Mr-SpockThe move caused many a media head to be scratched. CBS hasn’t disclosed how many subscribers CBS All Access has, but it’s almost certainly fewer than a million, a tiny fraction of the audience reach of CBS itself. Even if CBS wanted to make the new series streaming-only, Netflix has 40 million U.S. subscribers, Amazon Prime Video isn’t far behind, and Hulu has more than 9 million.

CBS All Access is sure to grow between now and 2017, of course. The app is on the new Apple TV and other OTT platforms, and the network continues to negotiate with the NFL for streaming rights to at least some of the games CBS currently broadcasts, all of which should help drive subscriptions.

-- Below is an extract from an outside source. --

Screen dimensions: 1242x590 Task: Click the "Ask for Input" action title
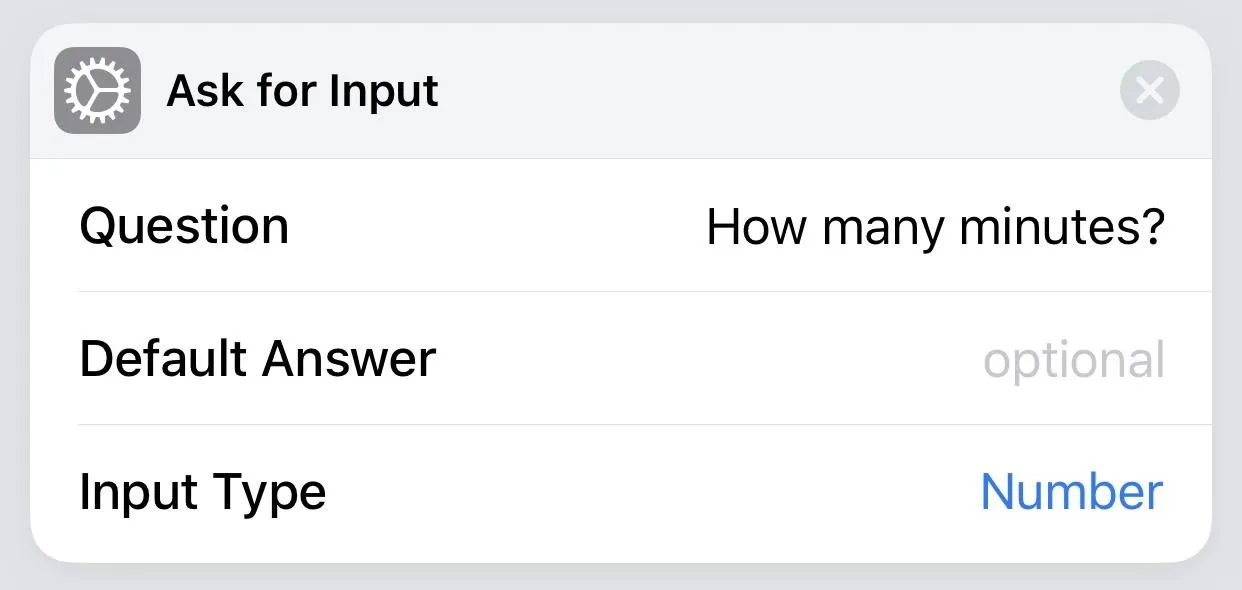click(302, 91)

But even with those opportunities it isn’t going to reach Netflix-like numbers by 2017, and maybe not even Hulu numbers. So why such a small platform for such a big franchise like Star Trek?

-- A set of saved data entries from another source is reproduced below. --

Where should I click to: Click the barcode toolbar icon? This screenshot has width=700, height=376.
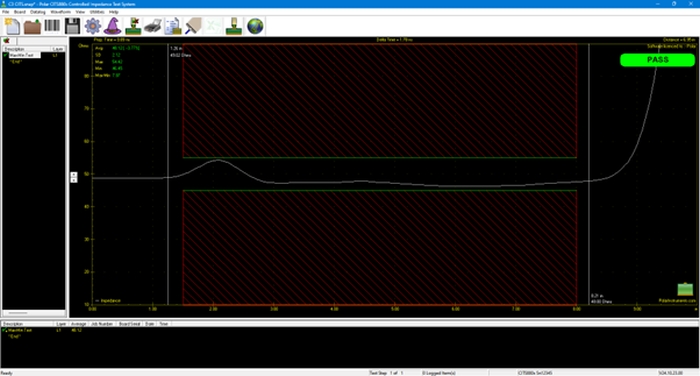tap(52, 26)
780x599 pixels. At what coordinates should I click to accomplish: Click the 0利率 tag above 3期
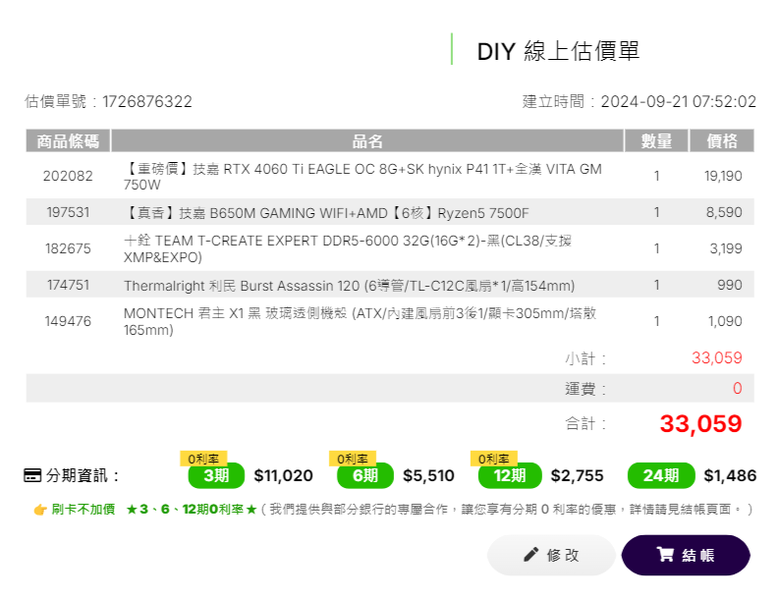click(x=203, y=459)
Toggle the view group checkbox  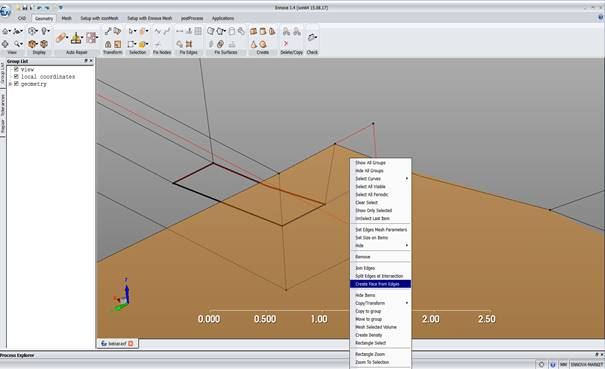16,69
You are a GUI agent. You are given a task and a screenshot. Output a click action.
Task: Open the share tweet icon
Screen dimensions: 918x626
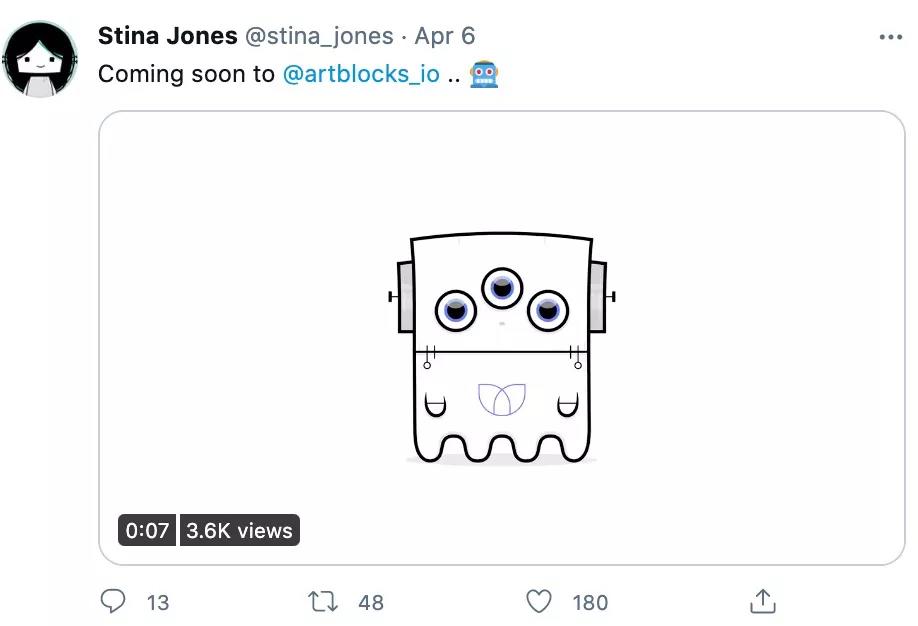(762, 601)
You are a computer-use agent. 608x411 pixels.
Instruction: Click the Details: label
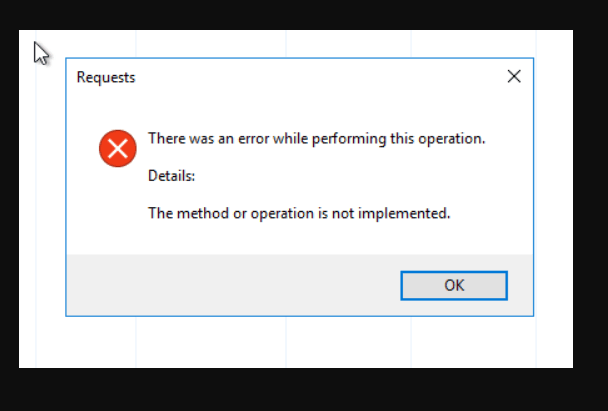click(x=171, y=176)
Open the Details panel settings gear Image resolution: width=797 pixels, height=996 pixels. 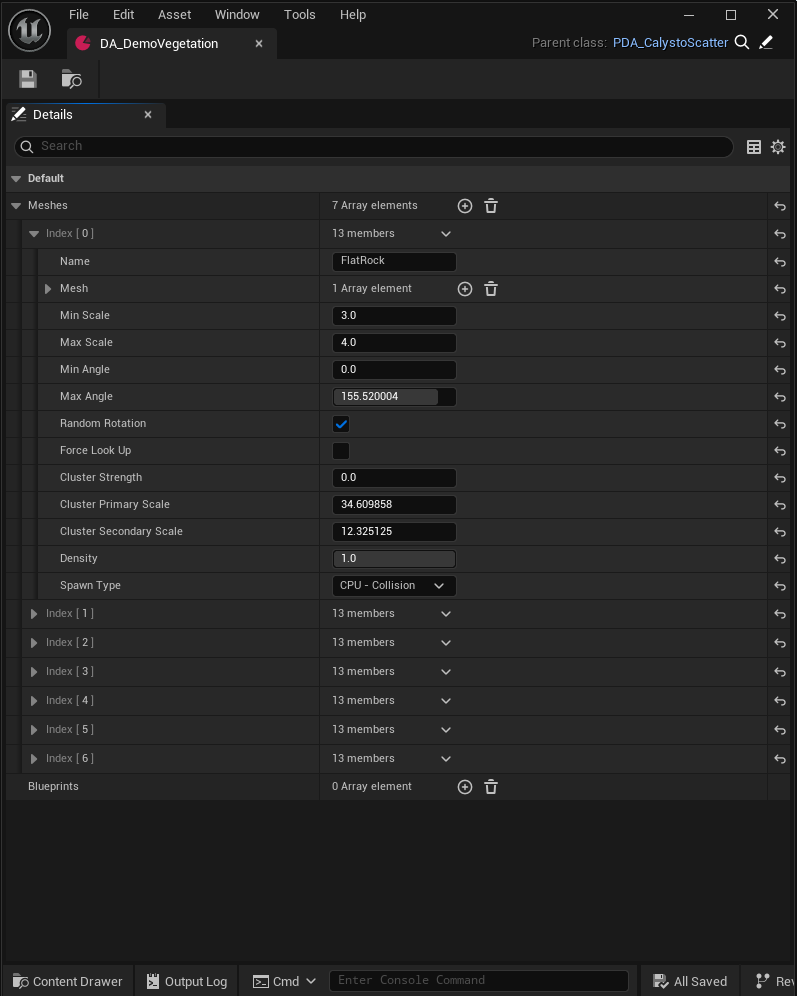pyautogui.click(x=778, y=147)
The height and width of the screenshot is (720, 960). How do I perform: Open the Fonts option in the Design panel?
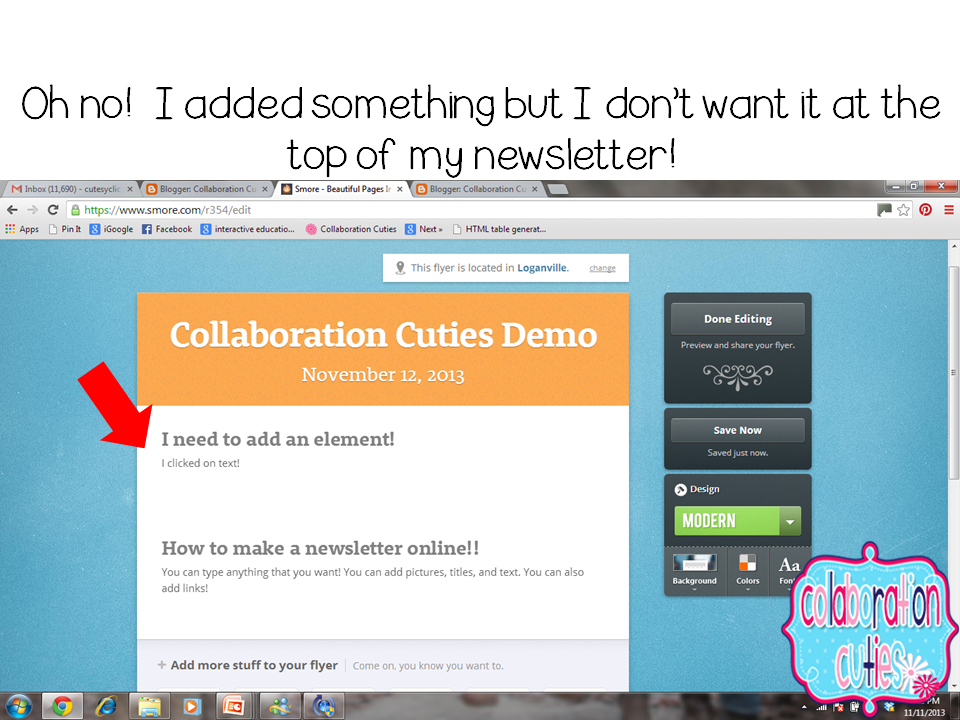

“A lot of conversation went into what we were going to do [with Star Trek],” CBS CEO Les Moonves explained to analysts during the network’s Q3 earnings call.  “We’re looking to do original content on All Access and build up that platform. Netflix is our friend a competitor. They compete with [CBS-owned] Showtime. All Access will put out original content and knowing the loyalty of Star Trek fans, this will boost it.”

CBS, in other words, is beginning to figure out that it needs to differentiate its over-the-top product from its linear product beyond simply providing additional ways to view CBS content.

As Re/Code and others reported this week, the TV networks are starting to have serious second thoughts about licensing their content to Netflix and other digital services. Netflix has effectively used network content to build up its own brand and business while also drawing viewers and subscribers away from traditional TV platforms, where the networks still make the bulk of their revenue. Even Hulu, which is owned by the parents of ABC, Fox and NBC and was designed to preserve the advertising model on digital platforms, has become destructive to the networks’ core business, in the view of BTIG Research analyst Rich Greenfield.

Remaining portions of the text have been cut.